Suas instruções
Apresente em uma tabela Markdown, com as colunas Nº e Linha, as linhas que começam na que contém "Screen dimensions: 1385x610" e seguem até a que contém "pyautogui.click(x=637, y=10)", ambas incluídas. Numere cada linha e deixe de fora as linhas em branco.

Dados extraídos
* * *
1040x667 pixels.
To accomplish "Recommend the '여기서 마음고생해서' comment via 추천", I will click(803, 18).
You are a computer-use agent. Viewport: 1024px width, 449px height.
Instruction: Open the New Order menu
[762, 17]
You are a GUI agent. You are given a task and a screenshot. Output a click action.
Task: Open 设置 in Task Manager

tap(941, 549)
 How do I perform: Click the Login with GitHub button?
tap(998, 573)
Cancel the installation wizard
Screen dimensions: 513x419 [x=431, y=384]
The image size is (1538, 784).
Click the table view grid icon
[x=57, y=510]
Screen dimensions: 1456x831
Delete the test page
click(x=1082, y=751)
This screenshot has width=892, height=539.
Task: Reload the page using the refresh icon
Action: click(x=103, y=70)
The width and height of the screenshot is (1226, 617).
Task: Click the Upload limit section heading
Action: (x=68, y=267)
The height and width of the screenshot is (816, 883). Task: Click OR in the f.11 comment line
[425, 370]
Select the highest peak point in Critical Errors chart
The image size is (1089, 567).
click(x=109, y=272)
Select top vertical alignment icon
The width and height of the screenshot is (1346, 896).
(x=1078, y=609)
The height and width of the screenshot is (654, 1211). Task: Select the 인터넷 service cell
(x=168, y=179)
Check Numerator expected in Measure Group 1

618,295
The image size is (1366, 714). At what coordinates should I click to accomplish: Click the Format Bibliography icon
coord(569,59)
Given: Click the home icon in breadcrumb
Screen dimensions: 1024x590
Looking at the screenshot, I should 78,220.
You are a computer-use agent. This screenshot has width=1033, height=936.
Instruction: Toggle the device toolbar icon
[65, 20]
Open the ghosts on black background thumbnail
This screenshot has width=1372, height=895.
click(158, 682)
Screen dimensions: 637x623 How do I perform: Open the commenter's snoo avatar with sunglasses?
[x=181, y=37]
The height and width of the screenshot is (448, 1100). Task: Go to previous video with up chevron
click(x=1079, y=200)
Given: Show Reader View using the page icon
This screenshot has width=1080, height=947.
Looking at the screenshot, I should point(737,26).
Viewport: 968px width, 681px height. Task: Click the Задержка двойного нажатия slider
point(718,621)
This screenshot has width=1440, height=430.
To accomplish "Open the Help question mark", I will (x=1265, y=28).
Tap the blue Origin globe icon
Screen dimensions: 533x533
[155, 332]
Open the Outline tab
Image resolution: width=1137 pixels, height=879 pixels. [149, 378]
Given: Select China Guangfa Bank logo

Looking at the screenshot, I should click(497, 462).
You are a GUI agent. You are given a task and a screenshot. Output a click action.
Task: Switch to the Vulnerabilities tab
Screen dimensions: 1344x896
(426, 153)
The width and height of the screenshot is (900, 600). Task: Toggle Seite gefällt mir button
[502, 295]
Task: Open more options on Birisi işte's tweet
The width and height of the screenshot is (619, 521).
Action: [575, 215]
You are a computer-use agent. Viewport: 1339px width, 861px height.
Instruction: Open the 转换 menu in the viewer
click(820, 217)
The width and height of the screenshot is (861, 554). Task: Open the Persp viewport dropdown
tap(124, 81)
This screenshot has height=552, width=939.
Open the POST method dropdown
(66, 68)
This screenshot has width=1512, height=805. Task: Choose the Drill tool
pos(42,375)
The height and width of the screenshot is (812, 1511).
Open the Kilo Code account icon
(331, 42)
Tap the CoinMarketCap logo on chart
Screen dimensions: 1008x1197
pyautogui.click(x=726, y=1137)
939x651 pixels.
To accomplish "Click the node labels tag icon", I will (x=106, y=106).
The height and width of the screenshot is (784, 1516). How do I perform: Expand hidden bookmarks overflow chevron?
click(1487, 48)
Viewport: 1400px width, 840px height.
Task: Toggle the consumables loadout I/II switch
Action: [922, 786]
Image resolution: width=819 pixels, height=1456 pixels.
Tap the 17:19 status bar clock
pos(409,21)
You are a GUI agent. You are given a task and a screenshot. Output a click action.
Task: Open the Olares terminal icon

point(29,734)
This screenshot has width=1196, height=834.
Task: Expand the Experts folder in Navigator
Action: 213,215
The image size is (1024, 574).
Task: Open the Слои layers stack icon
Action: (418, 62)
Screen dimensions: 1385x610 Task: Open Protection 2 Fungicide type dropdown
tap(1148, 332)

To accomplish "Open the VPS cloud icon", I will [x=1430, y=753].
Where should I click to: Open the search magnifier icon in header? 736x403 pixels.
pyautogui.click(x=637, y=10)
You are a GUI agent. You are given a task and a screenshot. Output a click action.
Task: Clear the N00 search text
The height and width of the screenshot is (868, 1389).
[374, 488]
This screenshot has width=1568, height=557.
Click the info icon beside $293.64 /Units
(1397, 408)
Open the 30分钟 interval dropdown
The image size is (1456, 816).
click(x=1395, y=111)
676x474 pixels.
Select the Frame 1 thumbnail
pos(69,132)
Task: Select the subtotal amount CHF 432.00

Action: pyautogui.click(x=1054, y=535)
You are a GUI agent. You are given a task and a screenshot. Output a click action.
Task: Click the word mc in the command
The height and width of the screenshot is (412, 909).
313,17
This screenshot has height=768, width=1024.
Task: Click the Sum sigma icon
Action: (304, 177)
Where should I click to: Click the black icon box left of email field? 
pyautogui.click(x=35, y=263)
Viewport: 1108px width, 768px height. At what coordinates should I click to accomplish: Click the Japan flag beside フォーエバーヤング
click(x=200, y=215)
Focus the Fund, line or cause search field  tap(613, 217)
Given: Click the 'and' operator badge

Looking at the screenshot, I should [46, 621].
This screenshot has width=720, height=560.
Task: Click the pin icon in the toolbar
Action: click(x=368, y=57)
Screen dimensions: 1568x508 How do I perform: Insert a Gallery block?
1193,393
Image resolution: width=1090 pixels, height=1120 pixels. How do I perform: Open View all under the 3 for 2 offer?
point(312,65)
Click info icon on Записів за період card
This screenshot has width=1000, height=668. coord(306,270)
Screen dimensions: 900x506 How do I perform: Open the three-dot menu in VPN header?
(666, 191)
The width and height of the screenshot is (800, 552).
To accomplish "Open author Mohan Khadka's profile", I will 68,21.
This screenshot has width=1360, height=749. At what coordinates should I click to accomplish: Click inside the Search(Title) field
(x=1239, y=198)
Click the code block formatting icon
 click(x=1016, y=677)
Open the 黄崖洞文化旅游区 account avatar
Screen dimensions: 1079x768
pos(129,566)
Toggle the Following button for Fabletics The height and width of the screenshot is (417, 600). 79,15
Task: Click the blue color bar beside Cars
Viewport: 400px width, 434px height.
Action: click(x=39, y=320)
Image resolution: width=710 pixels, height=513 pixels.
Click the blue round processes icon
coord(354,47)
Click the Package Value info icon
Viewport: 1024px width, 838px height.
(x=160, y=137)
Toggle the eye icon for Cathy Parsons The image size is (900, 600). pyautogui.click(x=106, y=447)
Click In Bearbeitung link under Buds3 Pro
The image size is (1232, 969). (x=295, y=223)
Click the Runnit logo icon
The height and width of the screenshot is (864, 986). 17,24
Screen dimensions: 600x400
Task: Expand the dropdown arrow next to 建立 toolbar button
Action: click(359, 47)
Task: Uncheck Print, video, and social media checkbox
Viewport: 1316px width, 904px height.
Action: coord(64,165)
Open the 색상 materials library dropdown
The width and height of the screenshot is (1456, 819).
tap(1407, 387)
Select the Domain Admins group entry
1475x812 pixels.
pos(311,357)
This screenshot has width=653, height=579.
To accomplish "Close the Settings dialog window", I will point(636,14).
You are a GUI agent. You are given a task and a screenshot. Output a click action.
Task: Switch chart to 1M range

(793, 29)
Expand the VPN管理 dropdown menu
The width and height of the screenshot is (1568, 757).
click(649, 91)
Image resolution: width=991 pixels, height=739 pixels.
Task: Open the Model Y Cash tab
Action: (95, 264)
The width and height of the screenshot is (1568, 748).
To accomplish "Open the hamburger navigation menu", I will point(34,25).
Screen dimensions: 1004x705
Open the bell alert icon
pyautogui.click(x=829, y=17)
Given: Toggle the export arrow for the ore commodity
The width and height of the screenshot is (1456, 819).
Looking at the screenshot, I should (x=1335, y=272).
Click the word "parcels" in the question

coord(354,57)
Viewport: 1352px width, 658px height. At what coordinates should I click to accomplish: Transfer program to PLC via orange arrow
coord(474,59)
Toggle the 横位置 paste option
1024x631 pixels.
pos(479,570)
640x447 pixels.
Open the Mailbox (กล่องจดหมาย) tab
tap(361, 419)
* * *
Solução
| Nº | Linha |
|---|---|
| 1 | Screen dimensions: 1385x610 Task: Open Protection 2 Fungicide type dropdown |
| 2 | tap(1148, 332) |
| 3 | To accomplish "Open the VPS cloud icon", I will [x=1430, y=753]. |
| 4 | Where should I click to: Open the search magnifier icon in header? 736x403 pixels. |
| 5 | pyautogui.click(x=637, y=10) |